--- Task ---
Verbatim copy without pictures. Please print every entry as it stands.

--- Given records ---
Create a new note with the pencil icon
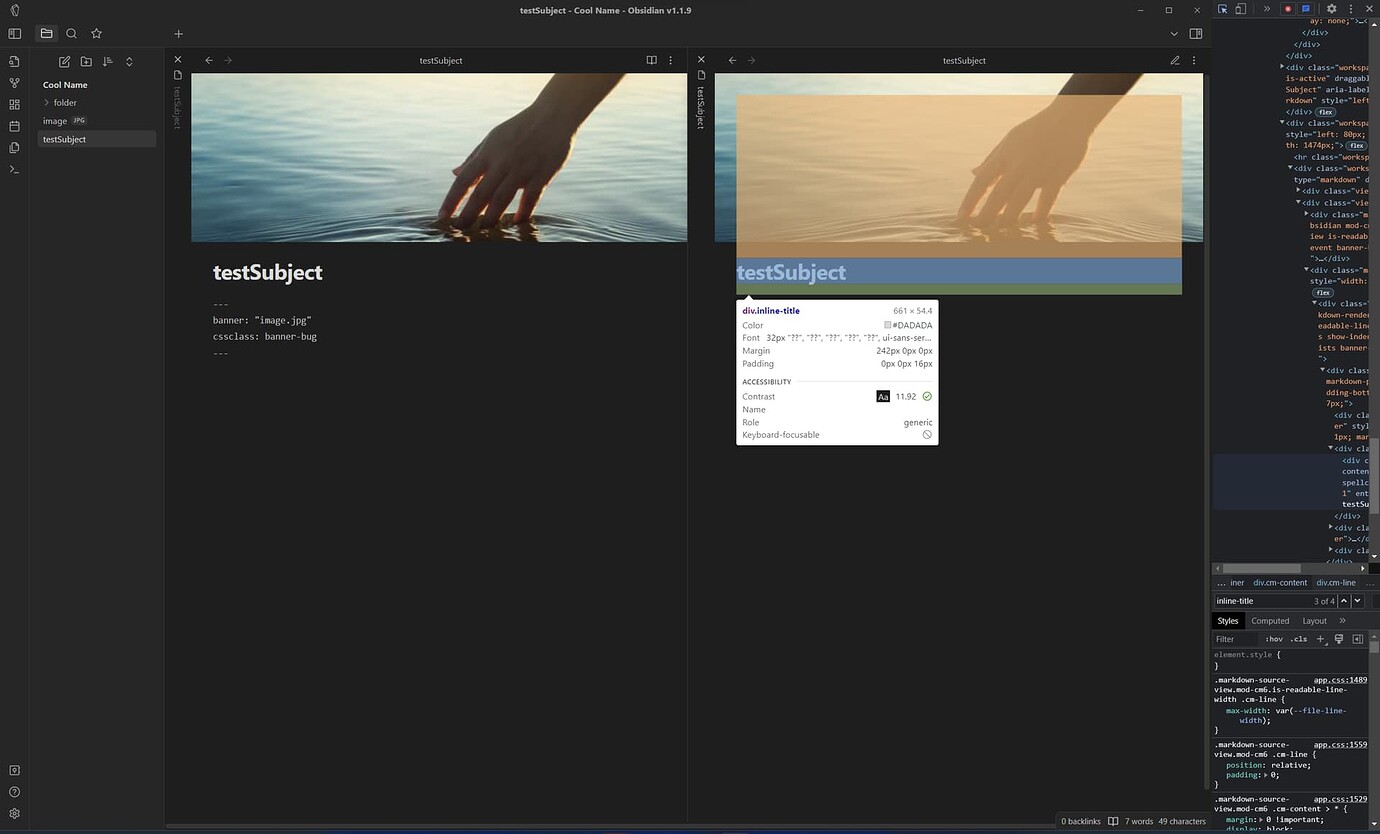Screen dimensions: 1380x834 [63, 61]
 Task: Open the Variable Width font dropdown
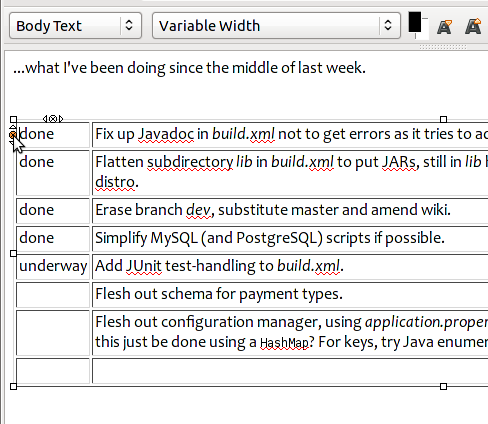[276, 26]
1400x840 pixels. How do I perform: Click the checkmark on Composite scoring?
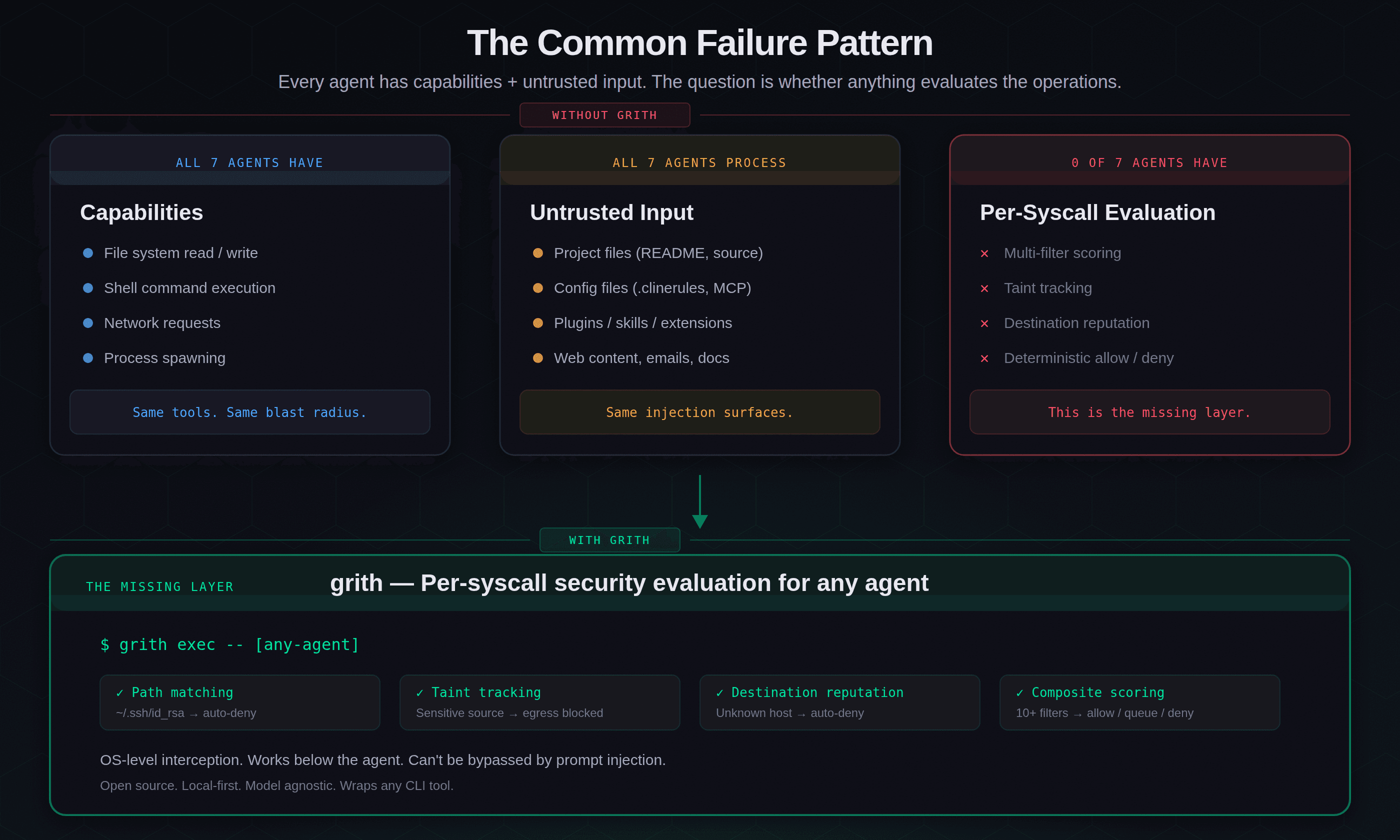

--- Answer below ---
Create a new note with the pencil icon
Screen dimensions: 1380x834 [63, 61]
 Task: Open the Variable Width font dropdown
[276, 26]
1400x840 pixels. How do I perform: Click the checkmark on Composite scoring?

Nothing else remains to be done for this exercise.